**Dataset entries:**
—————

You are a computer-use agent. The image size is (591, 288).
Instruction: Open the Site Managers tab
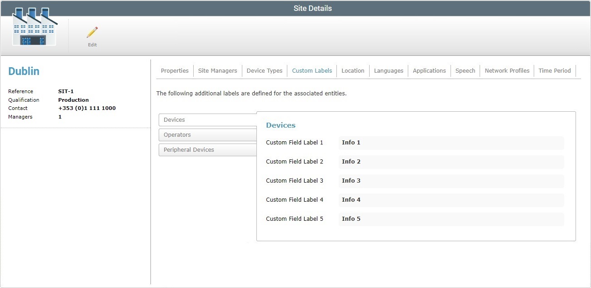[217, 70]
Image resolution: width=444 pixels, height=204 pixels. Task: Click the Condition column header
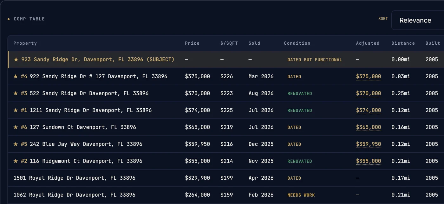coord(297,43)
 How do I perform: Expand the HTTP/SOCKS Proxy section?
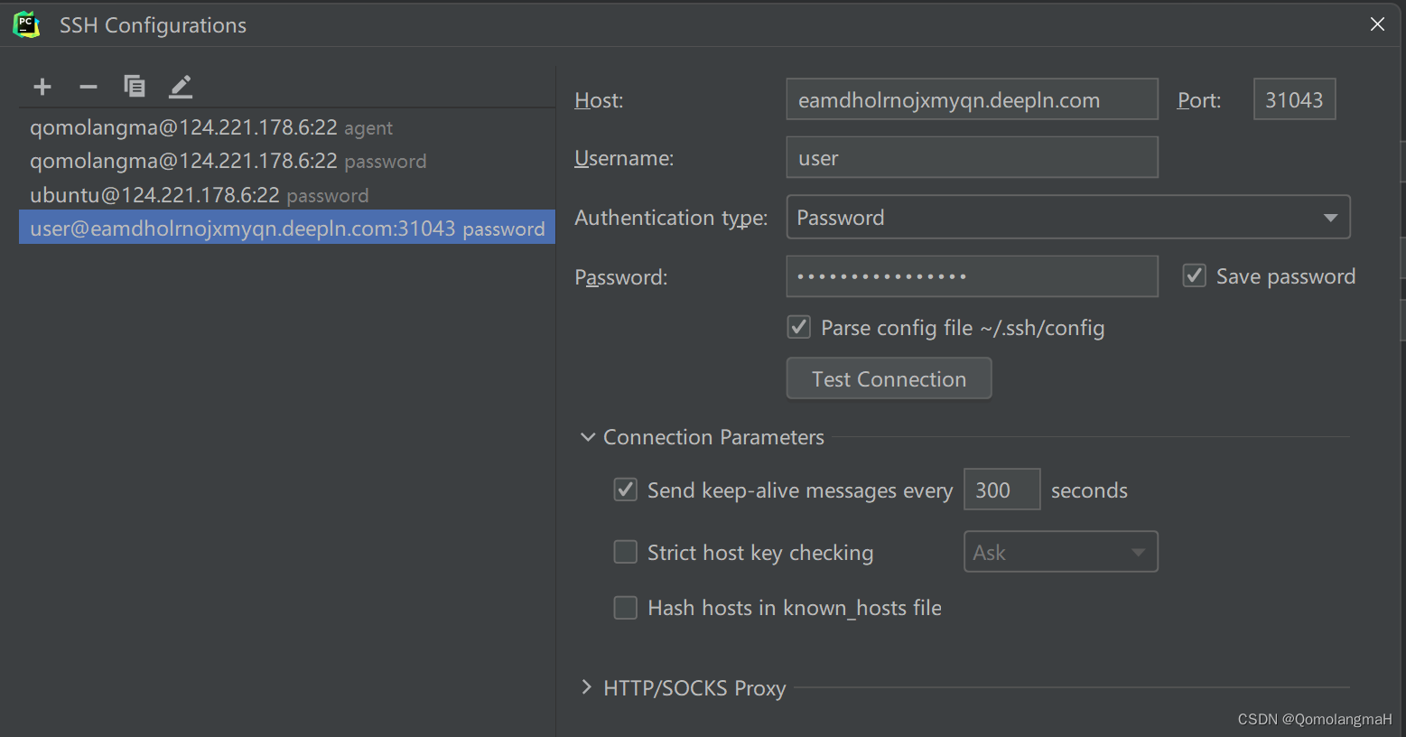587,686
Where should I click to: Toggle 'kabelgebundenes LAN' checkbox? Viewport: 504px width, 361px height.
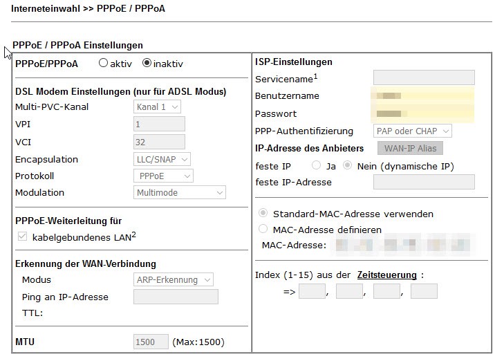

—————

**Directions:**
Return all the records exactly. Skip the pictures.

**Output below:**
You are a computer-use agent. The image size is (591, 288).
Instruction: Open the Site Managers tab
[217, 70]
Image resolution: width=444 pixels, height=204 pixels. Task: Click the Condition column header
coord(297,43)
 How do I perform: Expand the HTTP/SOCKS Proxy section?
587,686
Where should I click to: Toggle 'kabelgebundenes LAN' checkbox? Viewport: 504px width, 361px height.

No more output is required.